Tual (Tutur.co.id) – Bripda Masias Siahaya, anggota Brimob yang terlibat kasus penganiayaan terhadap Arianto Tawakal, pelajar Madrasah Tsanawiyah (MTs) di Kota Tual, resmi diberhentikan tidak dengan hormat (PTDH) sebagai anggota Polri.
Keputusan pemberhentian tersebut dijatuhkan setelah Bripda Masias menjalani sidang kode etik Polri yang berlangsung selama 13 jam. Sidang dimulai pada Senin, 23 Februari, pukul 14.00 WIT dan berakhir pada Selasa, 24 Februari 2026, pukul 03.46 WIT.
Sidang kode etik yang digelar internal Polri itu memeriksa dugaan pelanggaran berat yang dilakukan Bripda Masias Siahaya. Dalam proses tersebut, majelis sidang mendalami kronologi peristiwa penganiayaan yang menyebabkan Arianto Tawakal meninggal dunia.
Setelah melalui pemeriksaan dan pertimbangan majelis, diputuskan bahwa Bripda Masias Siahaya terbukti melanggar kode etik profesi Polri. Sanksi terberat pun dijatuhkan, yakni pemberhentian tidak dengan hormat (PTDH).
Kasus Penganiayaan Pelajar MTs di Kota Tual
Kasus ini menyita perhatian publik karena korban, Arianto Tawakal, masih berstatus pelajar Madrasah Tsanawiyah di Kota Tual.

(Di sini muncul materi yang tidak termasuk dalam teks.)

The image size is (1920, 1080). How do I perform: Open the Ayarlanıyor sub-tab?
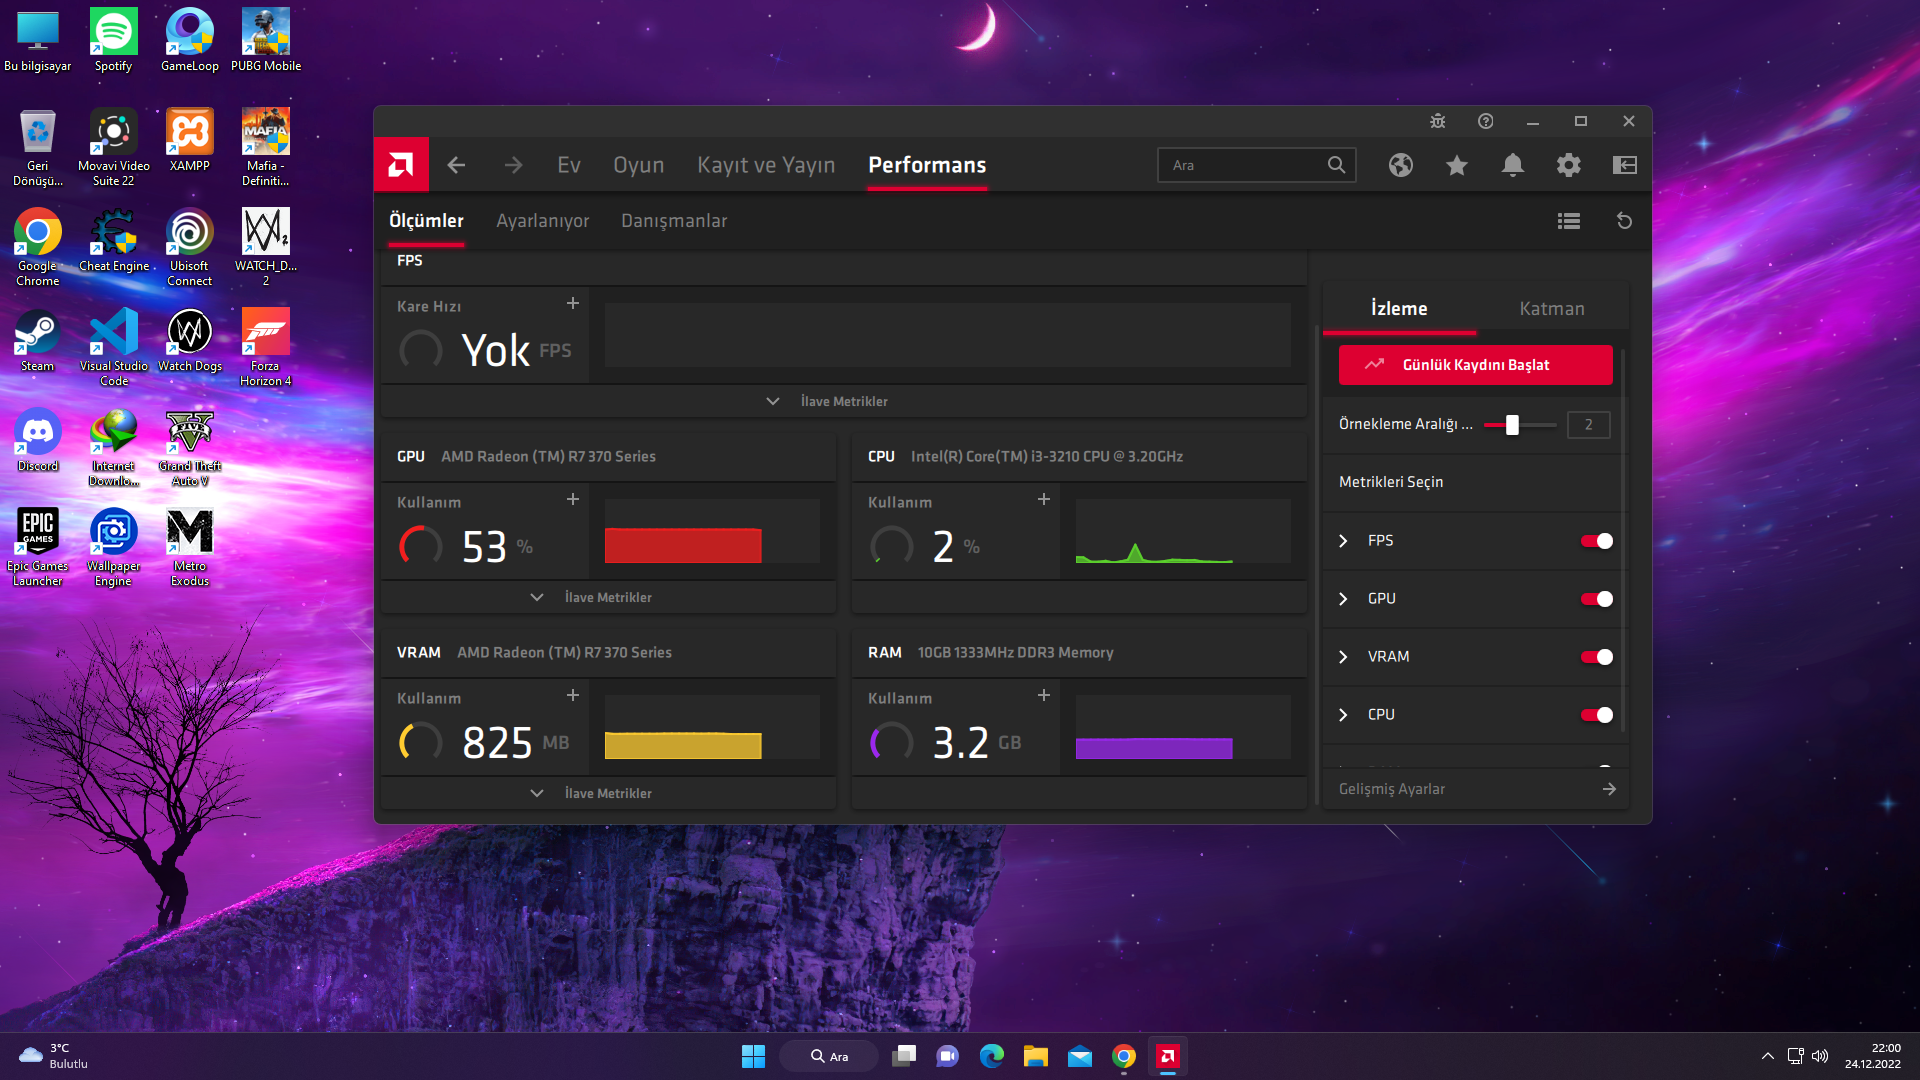(542, 221)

Dugaan penganiayaan yang dilakukan oleh oknum anggota Brimob tersebut berujung pada meninggalnya korban.
Peristiwa ini memicu reaksi keras dari masyarakat dan menjadi sorotan luas, terutama terkait profesionalisme dan akuntabilitas aparat penegak hukum.
Pemberhentian tidak dengan hormat terhadap Bripda Masias Siahaya dinilai sebagai langkah tegas dalam penegakan kode etik di tubuh Polri. Sidang yang berlangsung hingga dini hari menunjukkan keseriusan proses pemeriksaan internal terhadap pelanggaran berat yang dilakukan anggotanya.
Dengan keputusan ini, Bripda Masias Siahaya resmi tidak lagi berstatus sebagai anggota Polri.